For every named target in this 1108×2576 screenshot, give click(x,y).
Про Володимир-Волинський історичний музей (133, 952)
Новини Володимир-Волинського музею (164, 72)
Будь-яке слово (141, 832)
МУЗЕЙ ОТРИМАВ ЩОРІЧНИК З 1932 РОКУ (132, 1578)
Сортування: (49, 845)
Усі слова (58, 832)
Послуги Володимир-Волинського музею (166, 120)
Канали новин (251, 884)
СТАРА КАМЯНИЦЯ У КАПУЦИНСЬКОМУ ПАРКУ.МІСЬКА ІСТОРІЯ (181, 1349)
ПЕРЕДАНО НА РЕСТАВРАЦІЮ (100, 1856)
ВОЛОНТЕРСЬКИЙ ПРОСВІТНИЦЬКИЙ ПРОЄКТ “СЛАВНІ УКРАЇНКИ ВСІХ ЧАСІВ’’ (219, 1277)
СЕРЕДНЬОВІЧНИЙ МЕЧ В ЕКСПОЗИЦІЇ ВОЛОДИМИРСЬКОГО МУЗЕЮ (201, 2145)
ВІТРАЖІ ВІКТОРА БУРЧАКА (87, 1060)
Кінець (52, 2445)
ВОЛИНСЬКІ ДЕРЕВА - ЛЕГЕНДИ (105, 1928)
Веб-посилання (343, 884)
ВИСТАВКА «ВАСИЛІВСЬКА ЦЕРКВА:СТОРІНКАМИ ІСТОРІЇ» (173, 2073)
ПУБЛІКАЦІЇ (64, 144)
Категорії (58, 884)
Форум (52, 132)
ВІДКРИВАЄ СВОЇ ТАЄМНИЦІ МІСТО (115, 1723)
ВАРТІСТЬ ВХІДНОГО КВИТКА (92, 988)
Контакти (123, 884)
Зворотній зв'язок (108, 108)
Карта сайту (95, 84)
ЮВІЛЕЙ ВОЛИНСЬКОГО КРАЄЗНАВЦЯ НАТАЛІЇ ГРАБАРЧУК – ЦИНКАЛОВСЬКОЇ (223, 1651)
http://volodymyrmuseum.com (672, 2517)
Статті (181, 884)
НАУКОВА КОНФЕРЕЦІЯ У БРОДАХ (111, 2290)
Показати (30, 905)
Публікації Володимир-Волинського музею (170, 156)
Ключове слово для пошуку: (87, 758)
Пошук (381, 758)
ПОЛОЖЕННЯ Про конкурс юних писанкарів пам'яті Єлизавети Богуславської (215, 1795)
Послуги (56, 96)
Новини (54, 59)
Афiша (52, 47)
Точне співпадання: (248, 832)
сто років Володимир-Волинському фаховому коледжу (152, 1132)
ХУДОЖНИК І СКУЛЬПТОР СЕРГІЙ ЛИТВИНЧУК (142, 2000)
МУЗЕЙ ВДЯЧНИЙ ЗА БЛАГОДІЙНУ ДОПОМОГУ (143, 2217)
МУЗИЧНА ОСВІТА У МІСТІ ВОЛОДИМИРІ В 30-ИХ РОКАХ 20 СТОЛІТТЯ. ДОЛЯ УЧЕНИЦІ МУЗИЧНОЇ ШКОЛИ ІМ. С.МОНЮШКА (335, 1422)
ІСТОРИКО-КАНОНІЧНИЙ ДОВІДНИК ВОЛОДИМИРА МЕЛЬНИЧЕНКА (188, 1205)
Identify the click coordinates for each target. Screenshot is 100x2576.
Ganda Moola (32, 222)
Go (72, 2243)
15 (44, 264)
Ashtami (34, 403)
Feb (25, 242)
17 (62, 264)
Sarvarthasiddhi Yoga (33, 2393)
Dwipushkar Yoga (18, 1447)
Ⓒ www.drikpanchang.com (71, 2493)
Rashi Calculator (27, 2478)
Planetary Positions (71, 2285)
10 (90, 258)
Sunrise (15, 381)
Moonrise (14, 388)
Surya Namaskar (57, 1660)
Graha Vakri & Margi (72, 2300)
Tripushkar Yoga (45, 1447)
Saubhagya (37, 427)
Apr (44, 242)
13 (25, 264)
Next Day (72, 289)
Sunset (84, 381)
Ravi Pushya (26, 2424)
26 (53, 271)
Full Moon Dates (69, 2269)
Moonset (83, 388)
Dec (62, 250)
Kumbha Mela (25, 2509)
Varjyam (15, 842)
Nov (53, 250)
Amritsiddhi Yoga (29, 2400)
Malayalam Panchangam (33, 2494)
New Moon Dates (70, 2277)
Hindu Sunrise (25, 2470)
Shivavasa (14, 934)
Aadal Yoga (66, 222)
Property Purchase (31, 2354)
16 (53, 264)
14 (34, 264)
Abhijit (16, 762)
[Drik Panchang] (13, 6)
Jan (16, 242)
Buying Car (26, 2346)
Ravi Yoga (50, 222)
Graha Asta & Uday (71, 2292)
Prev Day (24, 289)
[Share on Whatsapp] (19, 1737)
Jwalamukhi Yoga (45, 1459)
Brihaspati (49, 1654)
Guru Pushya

What to do: Word for word, give the whole listing again.

Task answer:
For every named target in this 1108×2576 screenshot, give click(x,y).
Про Володимир-Волинський історичний музей (133, 952)
Новини Володимир-Волинського музею (164, 72)
Будь-яке слово (141, 832)
МУЗЕЙ ОТРИМАВ ЩОРІЧНИК З 1932 РОКУ (132, 1578)
Сортування: (49, 845)
Усі слова (58, 832)
Послуги Володимир-Волинського музею (166, 120)
Канали новин (251, 884)
СТАРА КАМЯНИЦЯ У КАПУЦИНСЬКОМУ ПАРКУ.МІСЬКА ІСТОРІЯ (181, 1349)
ПЕРЕДАНО НА РЕСТАВРАЦІЮ (100, 1856)
ВОЛОНТЕРСЬКИЙ ПРОСВІТНИЦЬКИЙ ПРОЄКТ “СЛАВНІ УКРАЇНКИ ВСІХ ЧАСІВ’’ (219, 1277)
СЕРЕДНЬОВІЧНИЙ МЕЧ В ЕКСПОЗИЦІЇ ВОЛОДИМИРСЬКОГО МУЗЕЮ (201, 2145)
ВІТРАЖІ ВІКТОРА БУРЧАКА (87, 1060)
Кінець (52, 2445)
ВОЛИНСЬКІ ДЕРЕВА - ЛЕГЕНДИ (105, 1928)
Веб-посилання (343, 884)
ВИСТАВКА «ВАСИЛІВСЬКА ЦЕРКВА:СТОРІНКАМИ ІСТОРІЇ» (173, 2073)
ПУБЛІКАЦІЇ (64, 144)
Категорії (58, 884)
Форум (52, 132)
ВІДКРИВАЄ СВОЇ ТАЄМНИЦІ МІСТО (115, 1723)
ВАРТІСТЬ ВХІДНОГО КВИТКА (92, 988)
Контакти (123, 884)
Зворотній зв'язок (108, 108)
Карта сайту (95, 84)
ЮВІЛЕЙ ВОЛИНСЬКОГО КРАЄЗНАВЦЯ НАТАЛІЇ ГРАБАРЧУК – ЦИНКАЛОВСЬКОЇ (223, 1651)
http://volodymyrmuseum.com (672, 2517)
Статті (181, 884)
НАУКОВА КОНФЕРЕЦІЯ У БРОДАХ (111, 2290)
Показати (30, 905)
Публікації Володимир-Волинського музею (170, 156)
Ключове слово для пошуку: (87, 758)
Пошук (381, 758)
ПОЛОЖЕННЯ Про конкурс юних писанкарів пам'яті Єлизавети Богуславської (215, 1795)
Послуги (56, 96)
Новини (54, 59)
Афiша (52, 47)
Точне співпадання: (248, 832)
сто років Володимир-Волинському фаховому коледжу (152, 1132)
ХУДОЖНИК І СКУЛЬПТОР СЕРГІЙ ЛИТВИНЧУК (142, 2000)
МУЗЕЙ ВДЯЧНИЙ ЗА БЛАГОДІЙНУ ДОПОМОГУ (143, 2217)
МУЗИЧНА ОСВІТА У МІСТІ ВОЛОДИМИРІ В 30-ИХ РОКАХ 20 СТОЛІТТЯ. ДОЛЯ УЧЕНИЦІ МУЗИЧНОЇ ШКОЛИ ІМ. С.МОНЮШКА (335, 1422)
ІСТОРИКО-КАНОНІЧНИЙ ДОВІДНИК ВОЛОДИМИРА МЕЛЬНИЧЕНКА (188, 1205)
Identify the click coordinates for each target. Screenshot is 100x2576.
Ganda Moola (32, 222)
Go (72, 2243)
15 (44, 264)
Ashtami (34, 403)
Feb (25, 242)
17 (62, 264)
Sarvarthasiddhi Yoga (33, 2393)
Dwipushkar Yoga (18, 1447)
Ⓒ www.drikpanchang.com (71, 2493)
Rashi Calculator (27, 2478)
Planetary Positions (71, 2285)
10 (90, 258)
Sunrise (15, 381)
Moonrise (14, 388)
Surya Namaskar (57, 1660)
Graha Vakri & Margi (72, 2300)
Tripushkar Yoga (45, 1447)
Saubhagya (37, 427)
Apr (44, 242)
13 (25, 264)
Next Day (72, 289)
Sunset (84, 381)
Ravi Pushya (26, 2424)
26 (53, 271)
Full Moon Dates (69, 2269)
Moonset (83, 388)
Dec (62, 250)
Kumbha Mela (25, 2509)
Varjyam (15, 842)
Nov (53, 250)
Amritsiddhi Yoga (29, 2400)
Malayalam Panchangam (33, 2494)
New Moon Dates (70, 2277)
Hindu Sunrise (25, 2470)
Shivavasa (14, 934)
Aadal Yoga (66, 222)
Property Purchase (31, 2354)
16 (53, 264)
14 (34, 264)
Abhijit (16, 762)
[Drik Panchang] (13, 6)
Jan (16, 242)
Buying Car (26, 2346)
Ravi Yoga (50, 222)
Graha Asta & Uday (71, 2292)
Prev Day (24, 289)
[Share on Whatsapp] (19, 1737)
Jwalamukhi Yoga (45, 1459)
Brihaspati (49, 1654)
Guru Pushya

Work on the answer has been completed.